MALAYSIA AIRLINES (MAS) again saw profits leap for the 1995/6 financial year, but the extent of the improvement failed to impress market analysts, who had been hoping for more.

The airline ended its financial year to March showing a 68% increase in net profits, to M$233 million ($93 million), which falls l short of the $257 million widely predicted by analysts.

"The results were definitely below market expectations," says Kay Hian James Capel senior analyst Nora Cheng. Revenues were up by 17.6% to M$5.71 billion.

Concern centres on weak passenger-traffic figures, which had remained static for most of the year and then fell away in the final March quarter. Overall load factors dipped by nearly two points, to 62.3%, mainly because of a domestic-fare hike and overcapacity in the cargo market.

"People didn't expect the load factors to go the way they went," explains Cheng. "There has been no improvement in the seat factor on the last two financial years, while most other airlines are doing much better. It's under-performing."

Despite the concerns, the profits performance marks a major turnaround from 1993/4, when the group managed little better than break-even, with a profit of only M$7 million.
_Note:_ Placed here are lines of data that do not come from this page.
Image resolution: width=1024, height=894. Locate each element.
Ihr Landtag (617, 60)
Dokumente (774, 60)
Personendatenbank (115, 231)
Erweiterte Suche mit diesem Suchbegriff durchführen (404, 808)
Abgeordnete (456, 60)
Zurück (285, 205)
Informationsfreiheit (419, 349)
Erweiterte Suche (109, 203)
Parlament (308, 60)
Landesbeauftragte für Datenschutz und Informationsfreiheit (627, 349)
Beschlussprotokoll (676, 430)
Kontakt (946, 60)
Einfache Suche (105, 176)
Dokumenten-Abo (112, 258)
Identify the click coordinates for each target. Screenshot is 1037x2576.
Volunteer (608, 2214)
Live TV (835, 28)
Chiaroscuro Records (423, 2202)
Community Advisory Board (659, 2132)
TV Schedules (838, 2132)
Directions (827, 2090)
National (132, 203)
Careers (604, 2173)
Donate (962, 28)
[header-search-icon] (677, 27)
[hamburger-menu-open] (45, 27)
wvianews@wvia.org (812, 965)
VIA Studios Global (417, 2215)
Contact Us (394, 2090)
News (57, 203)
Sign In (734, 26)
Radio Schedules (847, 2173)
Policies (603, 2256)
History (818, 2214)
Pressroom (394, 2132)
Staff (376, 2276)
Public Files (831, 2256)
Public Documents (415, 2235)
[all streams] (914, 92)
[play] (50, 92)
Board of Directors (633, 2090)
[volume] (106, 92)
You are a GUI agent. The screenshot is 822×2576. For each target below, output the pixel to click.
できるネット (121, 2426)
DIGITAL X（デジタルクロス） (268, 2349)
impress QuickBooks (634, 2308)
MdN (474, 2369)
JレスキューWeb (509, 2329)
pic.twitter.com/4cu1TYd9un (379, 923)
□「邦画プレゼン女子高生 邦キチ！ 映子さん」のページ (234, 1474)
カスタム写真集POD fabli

The recovery has been orchestrated by Tajudin Ramli, who became MAS chairman two years ago after taking effective control of the carrier with a 32% stake. He has restructured the airline into separate profit centres and now has plans to seek a separate listing for its catering subsidiary.

"We will continue to reshape the organisation and operations, to extend the company's capability into specialised areas," pledges Tajudin. MAS has already improved its debt ratio, mainly through the recent private-share offering, which raised M$560 million.